A 10-year-old girl was admitted to the emergency room with complaints of nausea, vomiting, and persistent periumbilical abdominal pain for 2 - 3 days, accompanied by fever. She experienced vomiting approximately 4 - 5 times a day. The patient's medical, family, and drug histories were considered non-contributory.
Upon examination, the patient was fully conscious, lying in bed, and able to answer questions appropriately. She appeared ill but not toxic. Abdominal examination revealed tenderness and rebound tenderness in the right lower quadrant (RLQ). Other physical examinations were normal.

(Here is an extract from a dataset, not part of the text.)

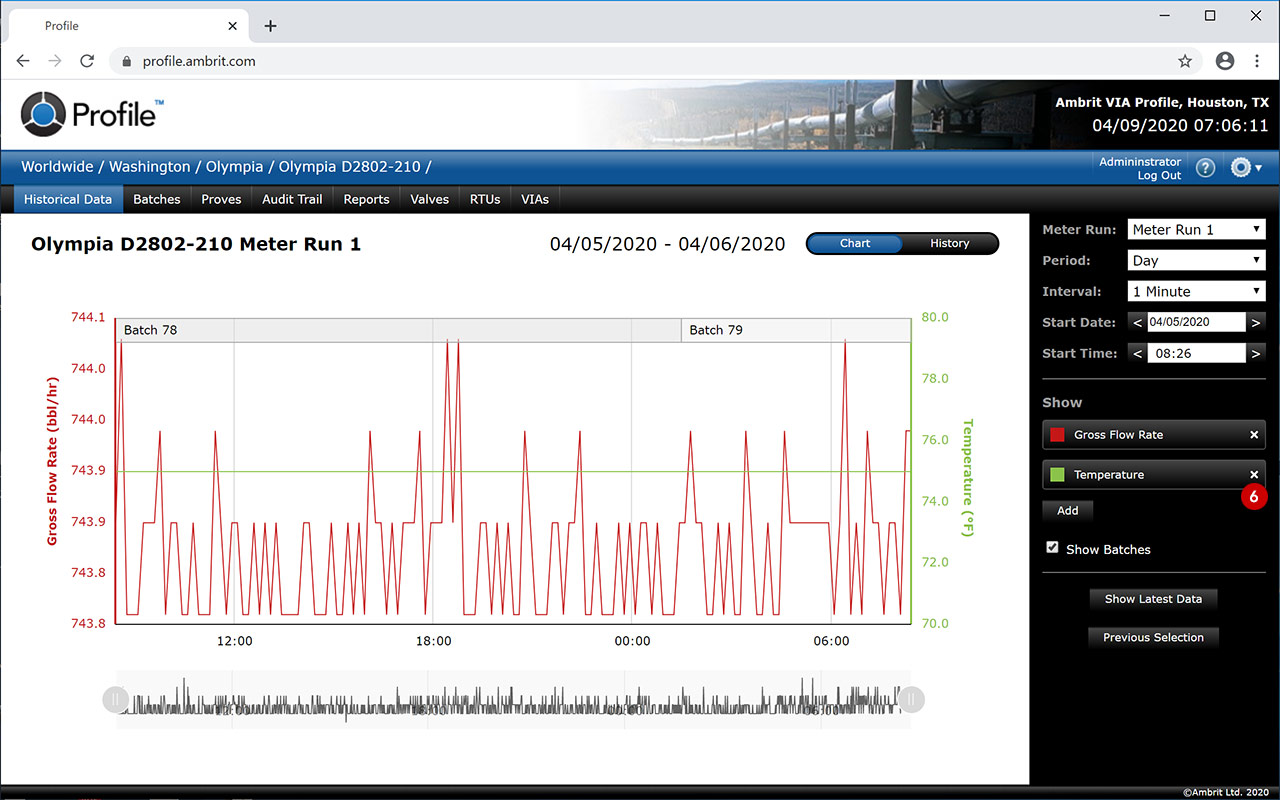1280x800 pixels.
Task: Expand the Period dropdown
Action: tap(1196, 260)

Initial laboratory investigations showed a white blood cell (WBC) count of 9800/μL with 69.4% neutrophils. The hemoglobin level was 13.9 g/dL, and the platelet count was 340,000/μL. A stool examination showed a smear of 4 - 6 WBCs and 2 - 3 red cells per high power field with weak positive occult blood. The C-reactive protein (CRP) level was elevated at 79.3 mg/L, and the erythrocyte sedimentation rate (ESR) was 26 mm/hr. Blood urea nitrogen (BUN) was 6 mg/dL, and creatinine was 0.5 mg/dL. Serum electrolytes showed sodium at 133 mEq/L, potassium at 4.4 mEq/L, calcium at 9.8 mg/dL, and magnesium at 2.4 mg/dL.
An abdominal ultrasound showed a visible end loop of the appendix. The diameter of the loop was within normal limits (5 mm) but was non-compressible. Increased echogenicity with minimal peritoneal fluids was seen in the RLQ interloop spaces, highly suggestive of appendicitis. The attending physicians ordered a surgical consult, and the patient underwent an appendectomy, where perforated appendicitis was encountered.
Two days post-surgery, the patient began passing bloody, watery stool containing bright red blood. A repeat ultrasound was performed, confirming previous findings but showing normal results. Due to incompatible diagnostic signs, a pediatric consultation was requested, and the patient was transferred to the pediatric service.
Subsequent blood work showed a WBC count of 16,110/μL with 70.1% segmented neutrophils, hemoglobin levels of 12.2 g/dL, and a platelet count of 537,000/μL. Stool analysis revealed 12–14 WBCs, 2 - 3 red blood cells per high-power field, and 1+ occult blood in a fecal sample. The CRP level significantly rose to 198 mg/L, and the ESR level remained at 26 mm/h. BUN was 5 mg/dL, creatinine was 0.6 mg/dL, and serum electrolytes indicated 135 mEq/L of sodium and 3.4 mEq/L of potassium.
A pediatric infectious disease consultation was requested, and the patient's antibiotic regimen was modified: Ciprofloxacin was discontinued, metronidazole was continued, and cefepime and amikacin were initiated. A stool culture was ordered, which returned positive for Shigella resistant to amikacin, ampicillin, ceftriaxone, ceftazidime, co-trimoxazole, gentamycin, piperacillin, tetracycline, cefixime, and cefepime. Another infectious disease consultation was requested, and the antibiotic was switched to tazocin (piperacillin/tazobactam) and ciprofloxacin. Metronidazole, amikacin, and cefepime were withdrawn. The symptoms subsided, and the patient was discharged on day 10 of hospitalization.
In this case, the patient was admitted due to nausea, vomiting, and diarrhea, which later progressed into dysentery and gastroenteric bleeding. An abdominal ultrasound was performed, confirming a diagnosis of acute appendicitis complicated by effusion. Shigella spp. were isolated in stool cultures. During treatment, the patient received antibiotics and was actively hydrated. Clinical signs eventually improved, and both diarrhea and bleeding ceased. The patient was discharged from the hospital and returned to her normal life after ten days of hospitalization, with complete relief of all symptoms. Follow-up visits did not reveal any signs of illness, and the patient recovered perfectly.